In this post we focus on post-training quantization, where numbers are quantized after training the model. Quantization is also possible during training, but we found we got good results with the post-training flow.

For the LEO project we have chosen 3 different quantization formats: TensorFloat32 (TF32), signed 8-bit integer (INT8) and half-precision floating point (FP16.16). They have been chosen as they are common amongst deep learning frameworks as well as CPUs and neural network accelerators.

The following image shows the number of bits allocated for the exponent E, mantissa M and sign S for the chosen numerical formats compared to single-precision floating point (FP32).

Quantization formats (Credits: image modified from “Achieving Low-latency Speech Synthesis at Scale” by Sam Davis)

Quantization can be exploited by a range of hardware platforms, making it a common technique for reducing the computation and power consumption required for a particular model.

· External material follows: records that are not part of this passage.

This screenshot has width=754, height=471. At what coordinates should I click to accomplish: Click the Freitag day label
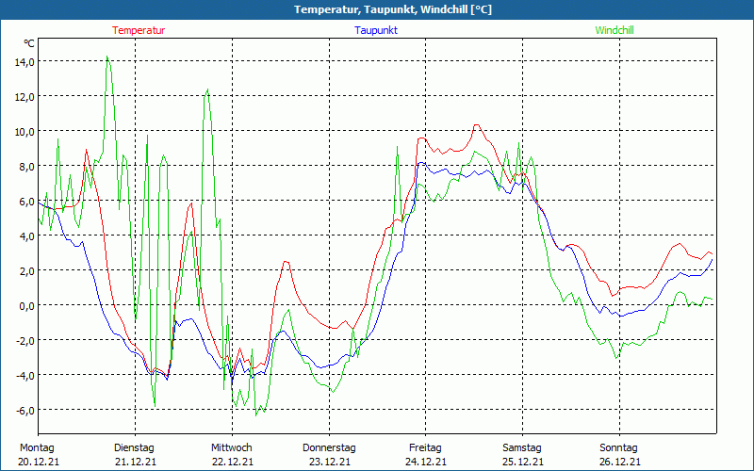pos(425,447)
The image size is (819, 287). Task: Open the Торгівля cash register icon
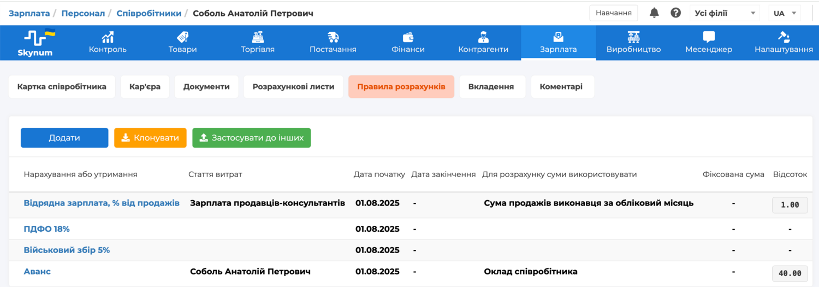click(x=258, y=37)
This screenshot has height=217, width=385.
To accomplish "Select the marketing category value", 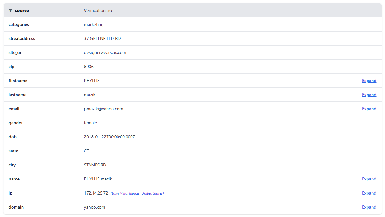I will point(94,24).
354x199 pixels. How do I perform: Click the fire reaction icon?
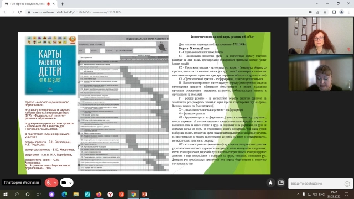click(x=270, y=183)
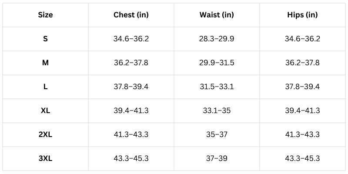Screen dimensions: 348x174
Task: Select the XL size row label
Action: pyautogui.click(x=45, y=110)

Model Compression through Sparsity

Compression through sparsity works well when models are overparameterized, i.e. they contain more parameters than the ones needed to solve a specific task. This means that we can prune a significant number of weights (by setting their values to zero) without significantly affecting the accuracy of the model. In order to realise benefits through sparsity, hardware support is usually required, making different sparsity configurations more or less effective on different platforms.

There are many patterns that can be adopted to prune a model. On the one hand, there are structured sparsity methods where, for instance, in a 2D matrix, blocks of size n×m are enforced to be either all-dense or all-sparse. On the other hand there are unstructured sparsity methods that do not have any constraints on the sparsity pattern to follow. This typically results in the smallest quality degradation but it is also the most challenging sparsity pattern to deploy efficiently. Finally, there are methods that try to find a compromise between structured and unstructured patterns, since they share some characteristics with both of them. An example is the block balanced sparsity pattern that we have used for this project. We are going to refer to this as “2:4 sparsity” and it is the pattern supported by NVIDIA Ampere architectures. With this approach, each weight matrix is divided into blocks of 4 values and two values are pruned in each block.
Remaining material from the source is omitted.